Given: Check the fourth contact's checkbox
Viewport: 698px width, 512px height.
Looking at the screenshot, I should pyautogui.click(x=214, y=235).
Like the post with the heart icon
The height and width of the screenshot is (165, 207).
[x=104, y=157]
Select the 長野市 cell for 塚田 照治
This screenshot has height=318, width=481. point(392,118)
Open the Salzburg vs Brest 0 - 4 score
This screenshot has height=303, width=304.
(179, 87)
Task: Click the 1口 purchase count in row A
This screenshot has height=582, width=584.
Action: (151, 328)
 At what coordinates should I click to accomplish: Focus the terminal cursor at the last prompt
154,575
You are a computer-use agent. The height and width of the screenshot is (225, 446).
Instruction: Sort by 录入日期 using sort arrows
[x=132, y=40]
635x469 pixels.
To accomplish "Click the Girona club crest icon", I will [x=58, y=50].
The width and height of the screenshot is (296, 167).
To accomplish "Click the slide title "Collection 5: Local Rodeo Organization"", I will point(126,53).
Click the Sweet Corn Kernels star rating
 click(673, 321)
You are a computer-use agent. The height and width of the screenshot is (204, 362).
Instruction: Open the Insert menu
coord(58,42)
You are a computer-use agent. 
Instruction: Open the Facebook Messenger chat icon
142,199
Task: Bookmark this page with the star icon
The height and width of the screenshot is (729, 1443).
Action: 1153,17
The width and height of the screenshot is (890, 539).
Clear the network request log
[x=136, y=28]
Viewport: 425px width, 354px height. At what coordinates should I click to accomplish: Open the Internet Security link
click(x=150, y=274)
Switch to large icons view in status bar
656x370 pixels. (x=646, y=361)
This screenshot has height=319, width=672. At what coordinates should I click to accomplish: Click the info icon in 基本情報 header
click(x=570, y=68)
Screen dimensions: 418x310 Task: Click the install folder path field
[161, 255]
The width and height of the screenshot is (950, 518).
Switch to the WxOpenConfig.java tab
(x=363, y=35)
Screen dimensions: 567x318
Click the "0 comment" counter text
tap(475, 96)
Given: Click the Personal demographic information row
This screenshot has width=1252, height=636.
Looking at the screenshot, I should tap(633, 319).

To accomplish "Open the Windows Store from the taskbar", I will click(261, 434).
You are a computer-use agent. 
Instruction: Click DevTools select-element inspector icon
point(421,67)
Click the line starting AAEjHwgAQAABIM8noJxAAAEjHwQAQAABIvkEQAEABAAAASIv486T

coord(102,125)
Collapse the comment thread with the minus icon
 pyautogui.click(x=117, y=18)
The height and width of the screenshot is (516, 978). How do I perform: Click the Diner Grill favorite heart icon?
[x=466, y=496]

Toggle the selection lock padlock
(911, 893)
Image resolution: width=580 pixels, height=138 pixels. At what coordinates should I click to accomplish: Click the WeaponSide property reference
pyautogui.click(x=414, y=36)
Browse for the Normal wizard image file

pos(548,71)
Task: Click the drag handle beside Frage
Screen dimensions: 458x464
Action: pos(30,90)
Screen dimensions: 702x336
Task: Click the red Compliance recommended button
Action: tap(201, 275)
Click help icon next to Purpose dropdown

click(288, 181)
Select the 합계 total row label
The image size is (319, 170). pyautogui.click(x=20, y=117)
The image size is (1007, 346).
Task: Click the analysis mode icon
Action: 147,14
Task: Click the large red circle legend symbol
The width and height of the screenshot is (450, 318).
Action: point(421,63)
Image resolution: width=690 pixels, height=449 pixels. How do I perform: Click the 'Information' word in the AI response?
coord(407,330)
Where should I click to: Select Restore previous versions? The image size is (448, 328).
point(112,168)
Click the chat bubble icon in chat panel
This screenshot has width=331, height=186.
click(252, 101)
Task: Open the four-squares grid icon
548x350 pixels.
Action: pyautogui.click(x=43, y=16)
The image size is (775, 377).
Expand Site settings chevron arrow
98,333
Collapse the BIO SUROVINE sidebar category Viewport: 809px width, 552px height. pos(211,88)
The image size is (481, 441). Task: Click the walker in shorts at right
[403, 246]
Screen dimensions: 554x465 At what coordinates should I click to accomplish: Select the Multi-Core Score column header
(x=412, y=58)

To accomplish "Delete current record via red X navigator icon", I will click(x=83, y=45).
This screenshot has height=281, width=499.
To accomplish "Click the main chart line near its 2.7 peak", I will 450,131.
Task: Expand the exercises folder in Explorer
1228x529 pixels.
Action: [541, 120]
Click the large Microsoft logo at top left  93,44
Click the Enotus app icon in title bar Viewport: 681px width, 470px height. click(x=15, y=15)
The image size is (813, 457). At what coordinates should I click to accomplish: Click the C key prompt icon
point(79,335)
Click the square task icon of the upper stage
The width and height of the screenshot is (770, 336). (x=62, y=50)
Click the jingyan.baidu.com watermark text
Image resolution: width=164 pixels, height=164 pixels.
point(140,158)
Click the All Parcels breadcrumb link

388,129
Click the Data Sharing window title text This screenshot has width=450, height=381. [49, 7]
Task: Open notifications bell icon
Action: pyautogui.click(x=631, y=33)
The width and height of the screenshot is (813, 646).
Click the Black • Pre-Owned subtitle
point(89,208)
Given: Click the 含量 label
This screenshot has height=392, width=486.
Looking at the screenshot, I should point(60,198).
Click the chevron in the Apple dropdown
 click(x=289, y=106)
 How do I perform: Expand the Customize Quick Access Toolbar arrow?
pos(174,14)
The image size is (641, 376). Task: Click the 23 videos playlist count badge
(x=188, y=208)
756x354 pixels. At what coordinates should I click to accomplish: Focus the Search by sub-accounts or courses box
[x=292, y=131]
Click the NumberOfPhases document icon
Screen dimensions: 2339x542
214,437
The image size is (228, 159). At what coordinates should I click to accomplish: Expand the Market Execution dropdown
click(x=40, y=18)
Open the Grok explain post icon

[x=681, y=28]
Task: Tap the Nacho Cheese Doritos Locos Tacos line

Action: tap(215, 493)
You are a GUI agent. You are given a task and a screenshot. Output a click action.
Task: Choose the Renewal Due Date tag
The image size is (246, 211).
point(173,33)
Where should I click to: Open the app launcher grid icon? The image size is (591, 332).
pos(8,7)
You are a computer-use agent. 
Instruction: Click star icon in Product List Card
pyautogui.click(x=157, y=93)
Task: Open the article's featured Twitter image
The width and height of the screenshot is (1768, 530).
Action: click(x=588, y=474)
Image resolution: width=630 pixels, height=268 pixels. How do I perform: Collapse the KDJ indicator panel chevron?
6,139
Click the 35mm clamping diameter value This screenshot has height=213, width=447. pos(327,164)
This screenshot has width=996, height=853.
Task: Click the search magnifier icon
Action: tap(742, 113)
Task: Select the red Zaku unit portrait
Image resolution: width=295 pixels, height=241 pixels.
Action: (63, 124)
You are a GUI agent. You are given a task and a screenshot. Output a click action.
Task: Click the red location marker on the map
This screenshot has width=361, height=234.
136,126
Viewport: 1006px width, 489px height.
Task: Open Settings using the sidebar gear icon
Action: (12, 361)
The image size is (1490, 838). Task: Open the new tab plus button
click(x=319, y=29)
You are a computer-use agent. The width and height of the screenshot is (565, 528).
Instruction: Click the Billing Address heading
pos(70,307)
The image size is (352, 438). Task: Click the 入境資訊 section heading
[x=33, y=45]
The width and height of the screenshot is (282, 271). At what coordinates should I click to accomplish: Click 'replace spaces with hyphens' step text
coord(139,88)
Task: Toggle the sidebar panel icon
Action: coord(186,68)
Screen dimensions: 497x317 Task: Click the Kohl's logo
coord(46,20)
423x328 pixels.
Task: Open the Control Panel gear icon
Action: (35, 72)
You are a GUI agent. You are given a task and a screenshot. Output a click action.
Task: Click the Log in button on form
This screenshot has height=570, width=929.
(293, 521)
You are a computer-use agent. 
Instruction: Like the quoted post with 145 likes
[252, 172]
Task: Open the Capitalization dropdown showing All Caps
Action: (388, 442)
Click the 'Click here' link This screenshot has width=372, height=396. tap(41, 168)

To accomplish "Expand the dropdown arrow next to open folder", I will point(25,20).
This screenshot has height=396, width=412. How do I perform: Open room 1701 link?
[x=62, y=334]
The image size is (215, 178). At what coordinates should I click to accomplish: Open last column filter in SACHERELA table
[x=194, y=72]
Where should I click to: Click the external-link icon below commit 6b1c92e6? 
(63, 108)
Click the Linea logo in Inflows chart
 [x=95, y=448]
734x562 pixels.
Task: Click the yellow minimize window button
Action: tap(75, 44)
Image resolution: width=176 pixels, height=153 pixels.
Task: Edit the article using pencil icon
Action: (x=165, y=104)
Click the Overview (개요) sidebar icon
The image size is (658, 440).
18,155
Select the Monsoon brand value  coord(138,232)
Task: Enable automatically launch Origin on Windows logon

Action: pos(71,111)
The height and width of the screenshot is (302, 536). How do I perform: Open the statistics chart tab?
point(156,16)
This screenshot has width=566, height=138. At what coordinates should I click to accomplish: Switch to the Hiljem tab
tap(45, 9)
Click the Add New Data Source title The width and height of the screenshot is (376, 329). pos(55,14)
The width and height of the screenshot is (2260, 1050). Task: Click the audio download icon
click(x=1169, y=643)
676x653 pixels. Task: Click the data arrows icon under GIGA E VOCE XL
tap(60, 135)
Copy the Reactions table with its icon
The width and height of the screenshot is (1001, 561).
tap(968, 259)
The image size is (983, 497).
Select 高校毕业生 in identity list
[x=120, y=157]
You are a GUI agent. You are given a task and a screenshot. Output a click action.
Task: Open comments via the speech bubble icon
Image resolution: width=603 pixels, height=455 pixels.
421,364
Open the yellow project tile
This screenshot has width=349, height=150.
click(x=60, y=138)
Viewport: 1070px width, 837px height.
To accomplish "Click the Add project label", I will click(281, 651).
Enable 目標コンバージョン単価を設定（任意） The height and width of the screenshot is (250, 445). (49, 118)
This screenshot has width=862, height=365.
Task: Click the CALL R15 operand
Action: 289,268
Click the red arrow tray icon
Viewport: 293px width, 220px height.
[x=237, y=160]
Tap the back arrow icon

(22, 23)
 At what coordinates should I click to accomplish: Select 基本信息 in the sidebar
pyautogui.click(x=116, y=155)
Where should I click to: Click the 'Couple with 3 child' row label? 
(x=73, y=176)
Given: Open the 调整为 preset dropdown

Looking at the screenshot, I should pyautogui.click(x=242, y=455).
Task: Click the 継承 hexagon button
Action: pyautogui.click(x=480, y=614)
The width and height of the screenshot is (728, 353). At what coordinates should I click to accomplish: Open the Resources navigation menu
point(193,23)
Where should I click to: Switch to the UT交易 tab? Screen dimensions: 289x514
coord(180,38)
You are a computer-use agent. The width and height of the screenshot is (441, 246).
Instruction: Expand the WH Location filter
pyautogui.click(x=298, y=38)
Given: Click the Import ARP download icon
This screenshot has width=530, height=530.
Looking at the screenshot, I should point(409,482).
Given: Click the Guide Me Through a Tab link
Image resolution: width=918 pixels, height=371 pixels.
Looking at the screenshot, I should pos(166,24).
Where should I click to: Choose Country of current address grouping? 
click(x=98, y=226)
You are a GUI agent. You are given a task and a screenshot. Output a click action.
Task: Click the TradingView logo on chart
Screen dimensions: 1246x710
####
WHAT YOU NEED TO DO.
In the records above, locate each line with the word "will". Copy all such lines.

THE COMPLETED TASK.
To accomplish "Click the Girona club crest icon", I will [x=58, y=50].
To accomplish "Click the slide title "Collection 5: Local Rodeo Organization"", I will point(126,53).
To accomplish "Open the Windows Store from the taskbar", I will click(261, 434).
To accomplish "Delete current record via red X navigator icon", I will click(x=83, y=45).
To accomplish "Click the main chart line near its 2.7 peak", I will 450,131.
To accomplish "Expand the dropdown arrow next to open folder", I will point(25,20).
To accomplish "Click the Add project label", I will click(281, 651).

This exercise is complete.